Because the pictures are not wanted, reproduce the rest of the records below exactly as they stand.

(Beginning of Data section)

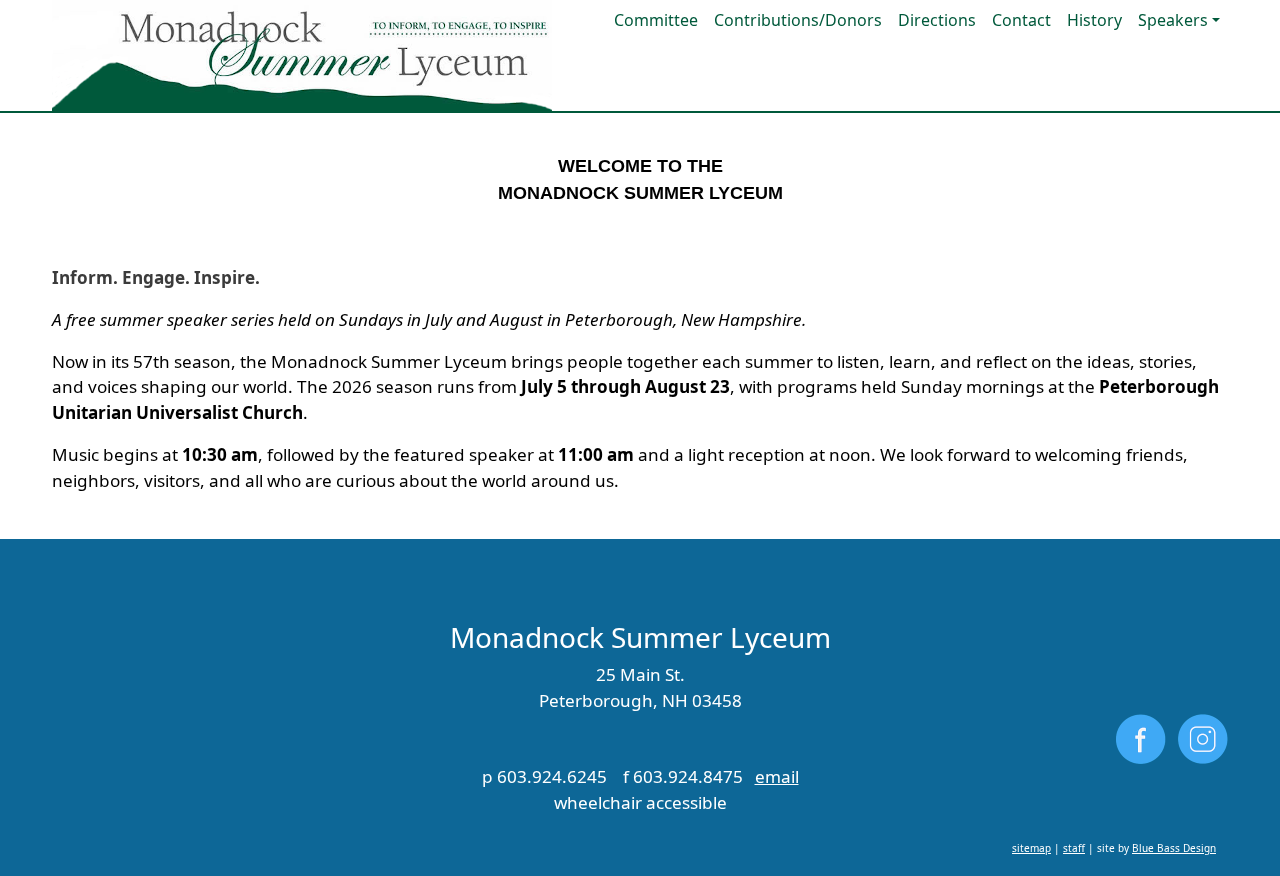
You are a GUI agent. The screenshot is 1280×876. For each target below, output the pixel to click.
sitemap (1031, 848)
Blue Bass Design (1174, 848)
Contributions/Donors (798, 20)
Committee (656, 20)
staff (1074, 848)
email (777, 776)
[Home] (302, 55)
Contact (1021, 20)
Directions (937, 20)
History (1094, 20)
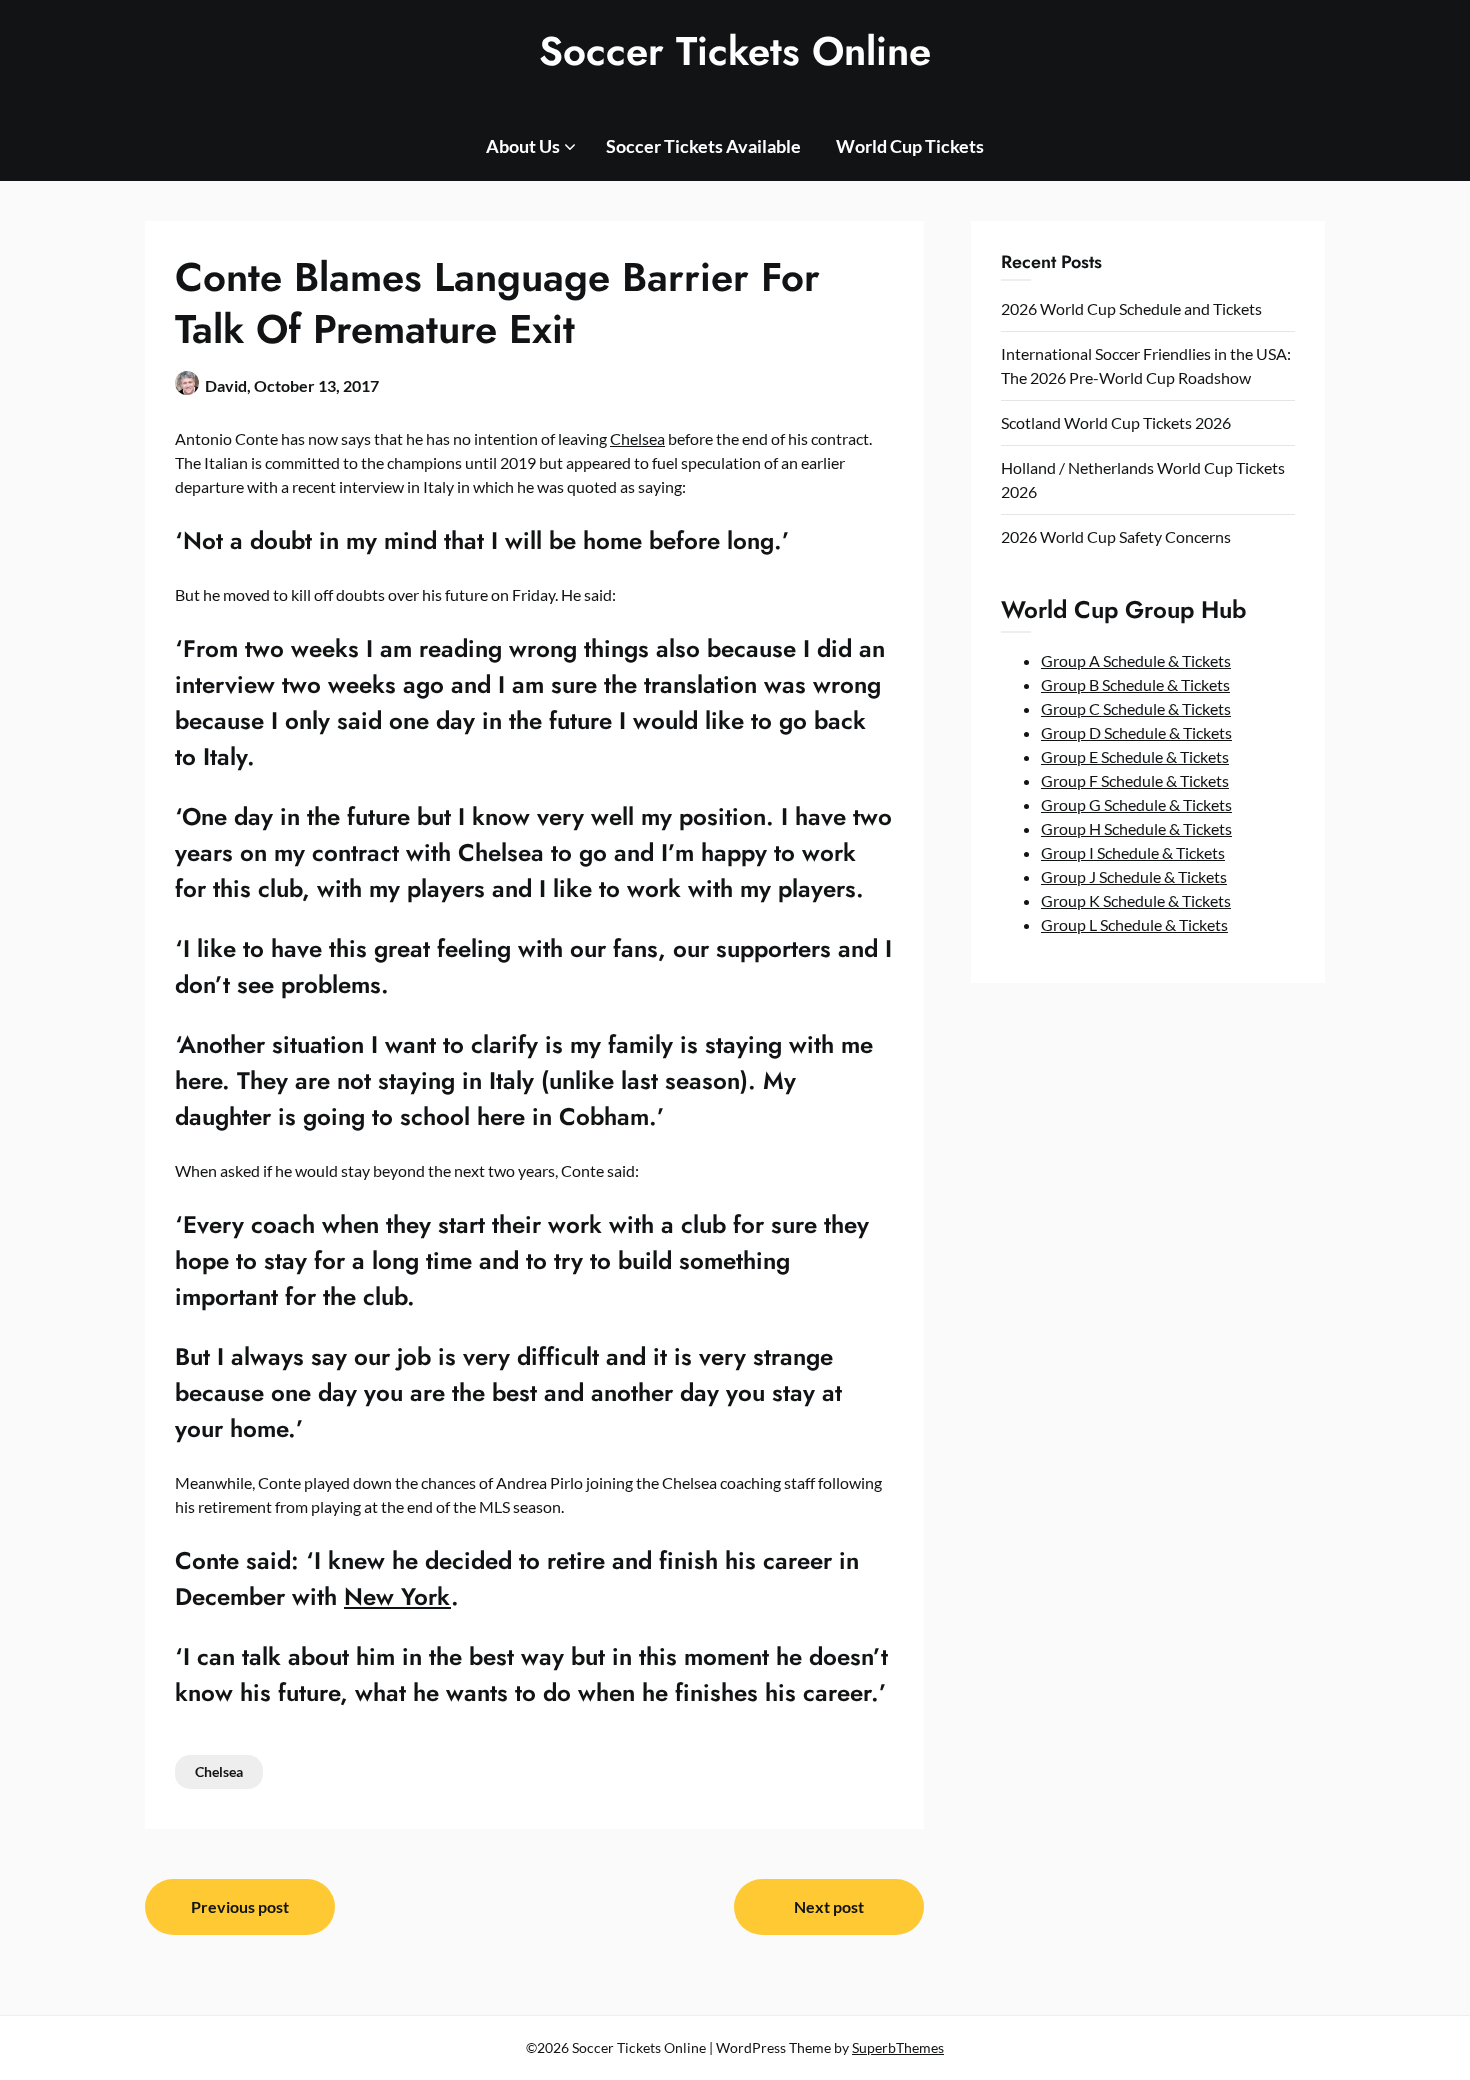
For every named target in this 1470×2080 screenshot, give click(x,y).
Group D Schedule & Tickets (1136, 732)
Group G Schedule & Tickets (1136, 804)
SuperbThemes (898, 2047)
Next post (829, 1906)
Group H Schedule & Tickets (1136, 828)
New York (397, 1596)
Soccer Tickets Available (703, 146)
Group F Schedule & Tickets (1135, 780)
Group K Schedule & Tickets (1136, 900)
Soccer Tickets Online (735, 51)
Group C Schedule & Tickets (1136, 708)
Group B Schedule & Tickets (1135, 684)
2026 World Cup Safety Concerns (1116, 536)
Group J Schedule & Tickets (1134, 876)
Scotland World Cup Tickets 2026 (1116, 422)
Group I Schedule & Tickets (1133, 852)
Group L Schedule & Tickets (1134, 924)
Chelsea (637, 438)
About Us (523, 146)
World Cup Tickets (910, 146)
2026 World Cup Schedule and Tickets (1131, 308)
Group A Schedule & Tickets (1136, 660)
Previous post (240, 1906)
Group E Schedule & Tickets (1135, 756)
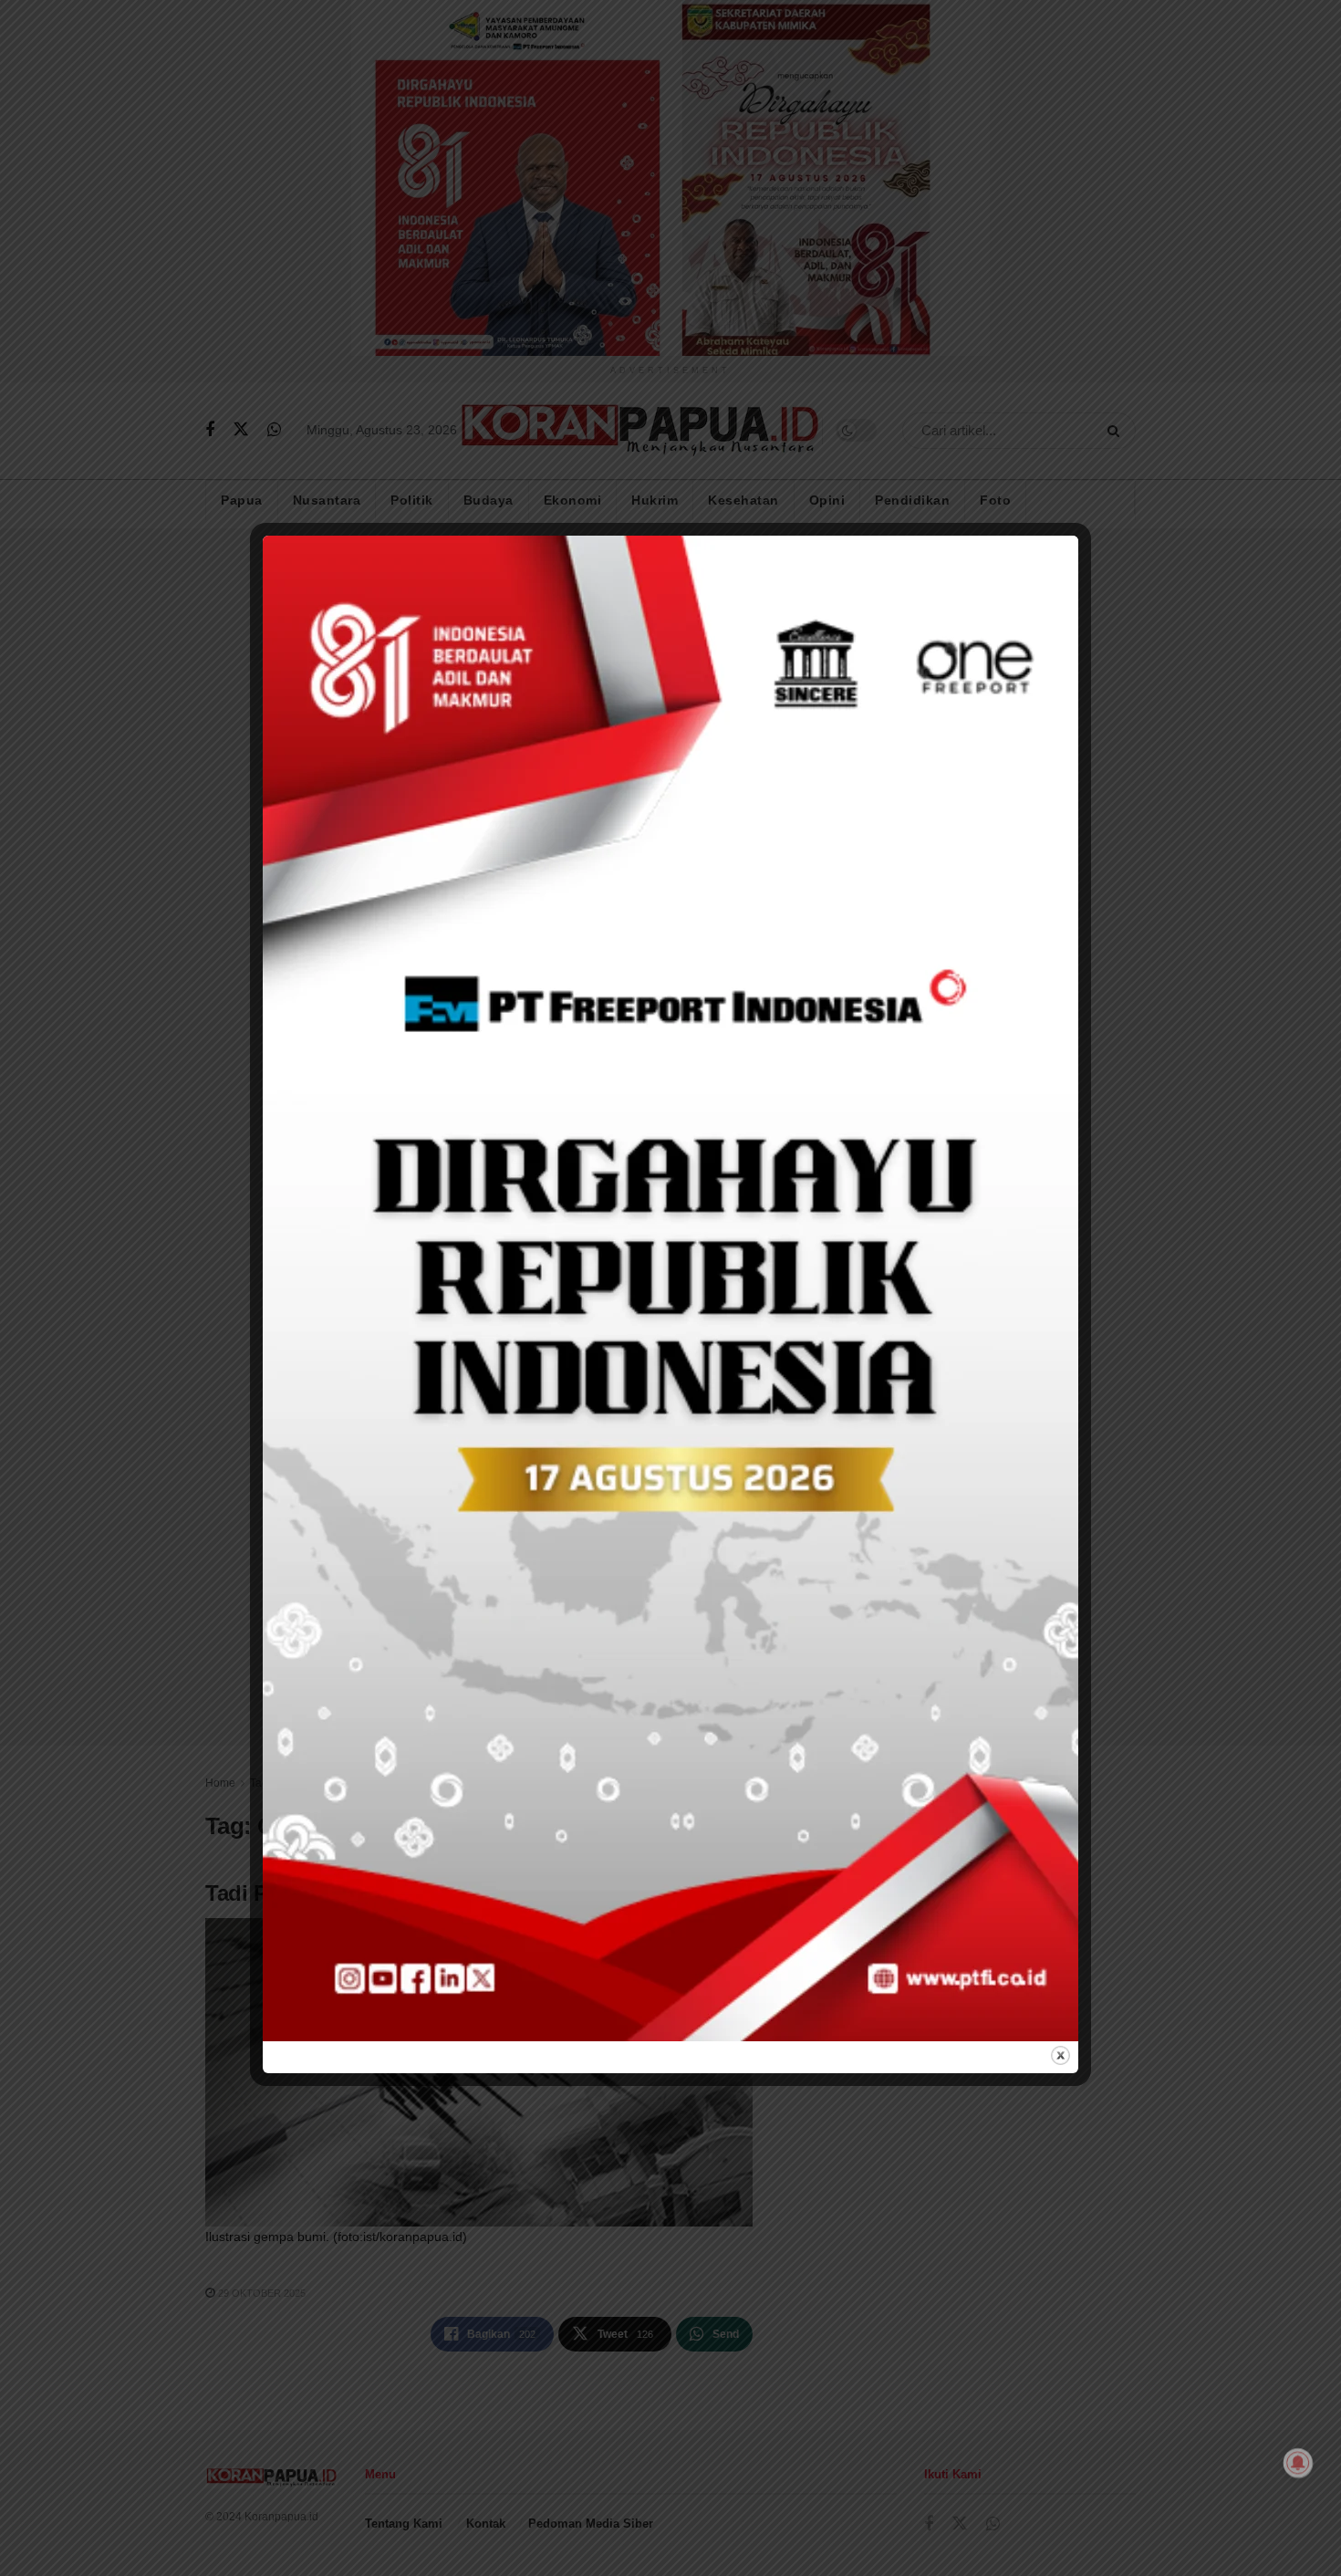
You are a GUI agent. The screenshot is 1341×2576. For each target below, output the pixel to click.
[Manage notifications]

(End of Data section)

▸ **Task output**:
You are a GUI agent. The screenshot is 1280×876. For each target below, output the pixel to click.
sitemap (1031, 848)
Blue Bass Design (1174, 848)
Contributions/Donors (798, 20)
Committee (656, 20)
staff (1074, 848)
email (777, 776)
[Home] (302, 55)
Contact (1021, 20)
Directions (937, 20)
History (1094, 20)
For every named target in this 1470×2080 screenshot, give click(x,y).
Group D Schedule & Tickets (1136, 732)
Group G Schedule & Tickets (1136, 804)
SuperbThemes (898, 2047)
Next post (829, 1906)
Group H Schedule & Tickets (1136, 828)
New York (397, 1596)
Soccer Tickets Available (703, 146)
Group F Schedule & Tickets (1135, 780)
Group K Schedule & Tickets (1136, 900)
Soccer Tickets Online (735, 51)
Group C Schedule & Tickets (1136, 708)
Group B Schedule & Tickets (1135, 684)
2026 World Cup Safety Concerns (1116, 536)
Group J Schedule & Tickets (1134, 876)
Scotland World Cup Tickets 2026 (1116, 422)
Group I Schedule & Tickets (1133, 852)
Group L Schedule & Tickets (1134, 924)
Chelsea (637, 438)
About Us (523, 146)
World Cup Tickets (910, 146)
2026 World Cup Schedule and Tickets (1131, 308)
Group A Schedule & Tickets (1136, 660)
Previous post (240, 1906)
Group E Schedule & Tickets (1135, 756)
You are a GUI agent. The screenshot is 1341×2576. For each target below, output the pixel to click.
[Manage notifications]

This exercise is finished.